Following the address by the Cuban Minister of Foreign Affairs, the United States again took the floor. This time the spokesperson was not the Ambassador, but another member of the US diplomatic team. She repeated the false claims: Cuba has a dictatorial regime that violates the rights of the Cuban people. She maintained that the Cuban economy will not prosper until the Cuban economy permits economic freedom, leaving aside the sovereign rights of all nation to decide on their economic system. The representative of Nicaragua offered a rejoinder: Cuba continues being the symbol of resistance and defense of sovereignty and self-determination; we call upon the USA to leave our peoples in peace, without interference; Nicaragua will vote with much pride, as always, in support of the resolution.
In her comments to the General Assembly, the US ambassador to the United Nations displayed a dismissive attitude toward the neocolonized peoples of the earth and the perspective that emerges from the neocolonial situation. She characterized the arguments of the representatives of international associations of Third World governments to be “ridiculous declarations.” She considered the General Assembly vote on the US blockade of Cuba all these years to be “political theater.” She acknowledged that the United States stands alone in believing that the blockade is the right thing to do, but the resolution of the General Assembly does not have weight, because it does not have the authority to end the U.S. blockade, only the U.S. government can do so. She implies with these words that the understandings and values of humanity are of no importance.

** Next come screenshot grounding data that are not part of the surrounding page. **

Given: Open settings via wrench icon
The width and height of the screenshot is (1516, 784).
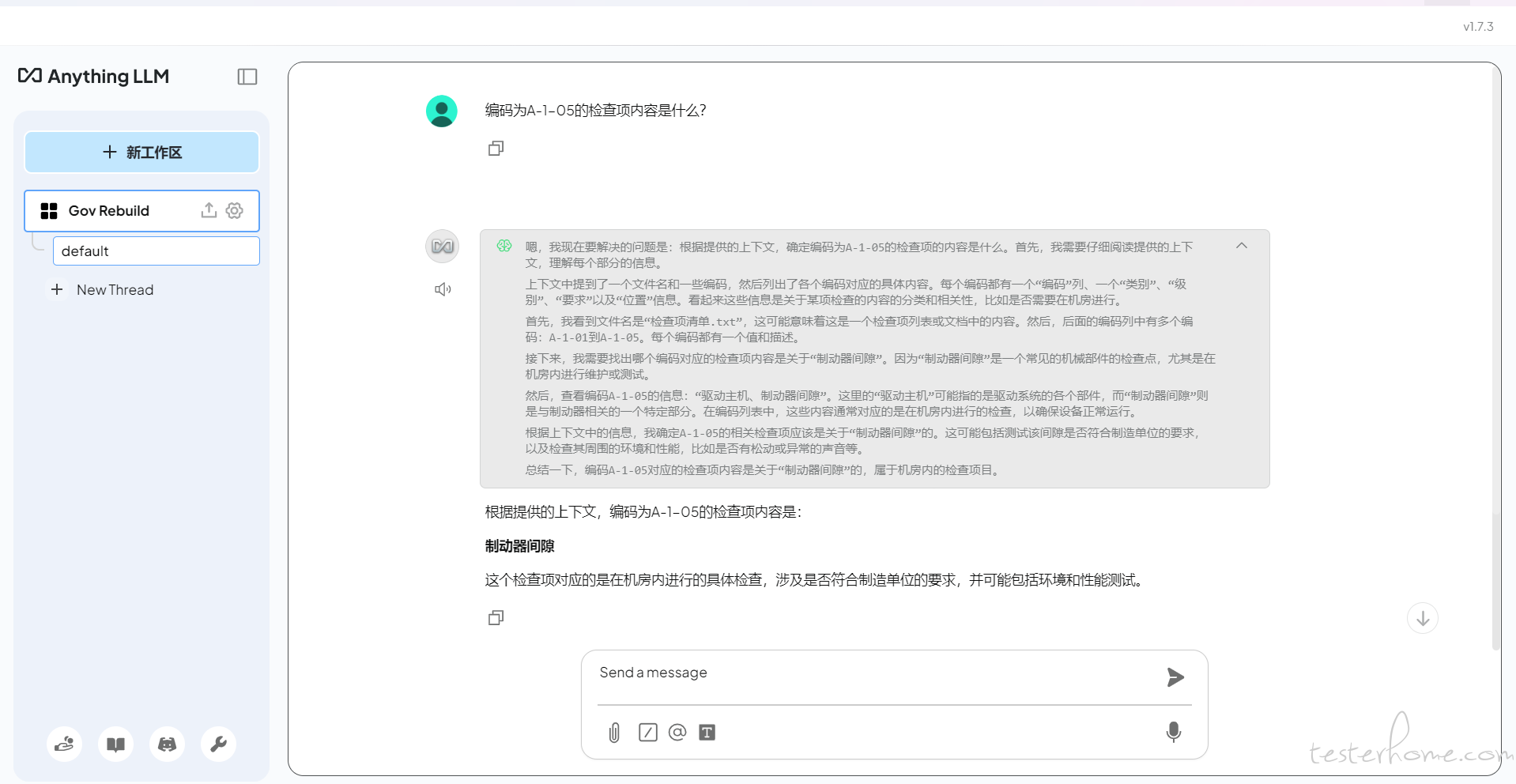Looking at the screenshot, I should [219, 744].
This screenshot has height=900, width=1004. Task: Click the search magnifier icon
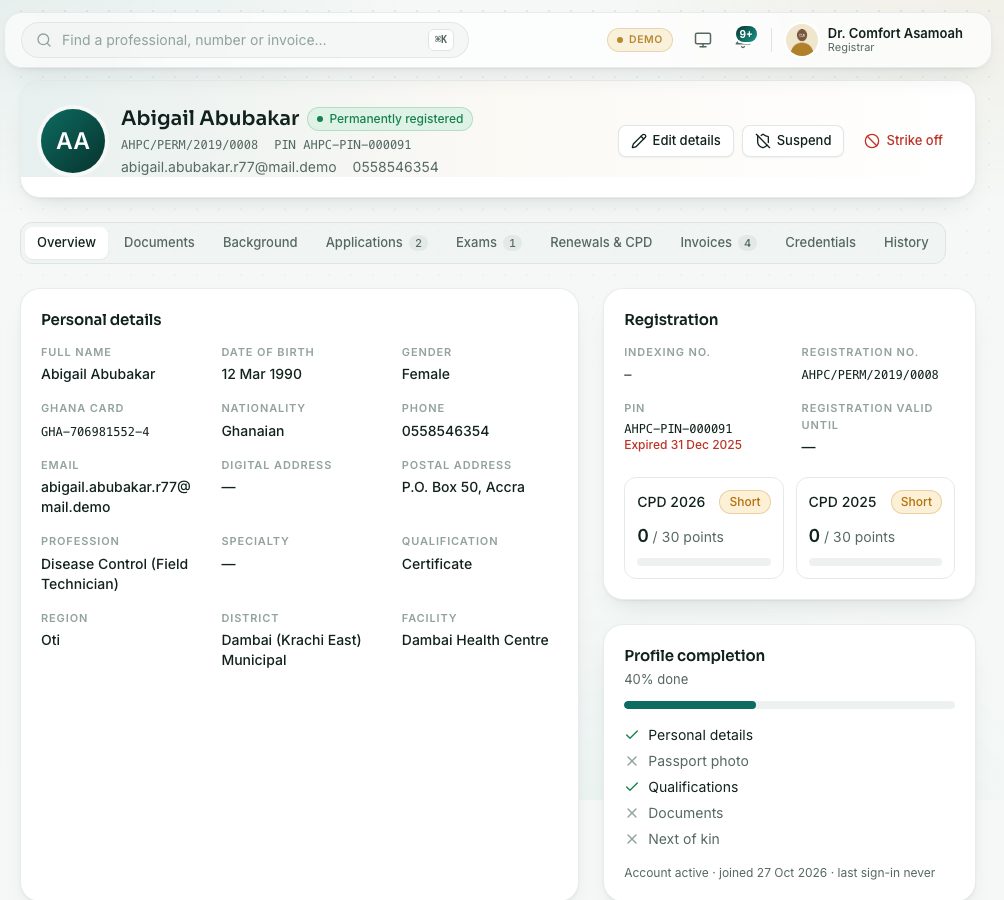[44, 40]
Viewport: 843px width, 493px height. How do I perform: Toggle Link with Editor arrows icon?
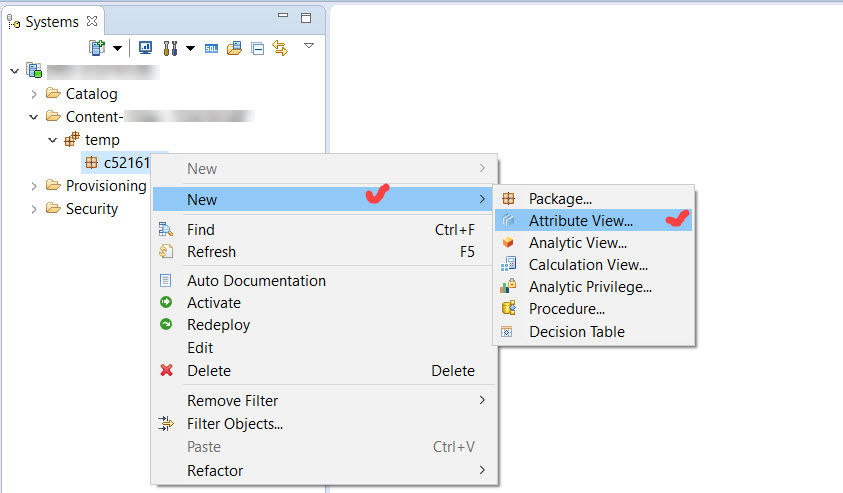tap(280, 47)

A dismissive attitude toward the government, movements, and peoples of the Third World, although prevalent in a subtle form in U.S. political discourse, is exactly the opposite of what is required in the context of the sustained global crisis. The crisis has been unfolding since the 1970s, and it is a multi-dimensional economic, commercial, financial, political, and ecological crisis. The political leaders and academics of the North do not understand the global crisis, and they therefore cannot intelligently respond to it. But if they were to encounter the popular movements of the Third World and the governments brought to power by the movements, they would discover an alternative way of looking at the world-system, from below, from the vantage point of the colonized and neocolonized. This would lead them to insights that, up to know, are beyond their capacity to understand. Encounter with the Third World movements of national and social liberation is the key to developing an understanding of problems that is tied to action (see various posts on this theme in the category Knowledge).
The Trump administration is demonstrating its moral and intellectual incapacity to lead the nation. Such incapacity has been a characteristic of U.S. political leaders since the turn to imperialist foreign policies in the late nineteenth century, but with the Trump administration, it attains a higher level. Trump represents a turn from liberalism to neofascism, in response to the profound and sustained systemic global crisis and the relative decline of the United States (see various posts in the category Trump). The U.S. political leadership does not understand the causes of these dynamics, and thus it cannot formulate solutions and political directions that are positive for the nation and for humanity. Feeling threatened by political processes and economic dynamics that it does not understand, it turns to naked power.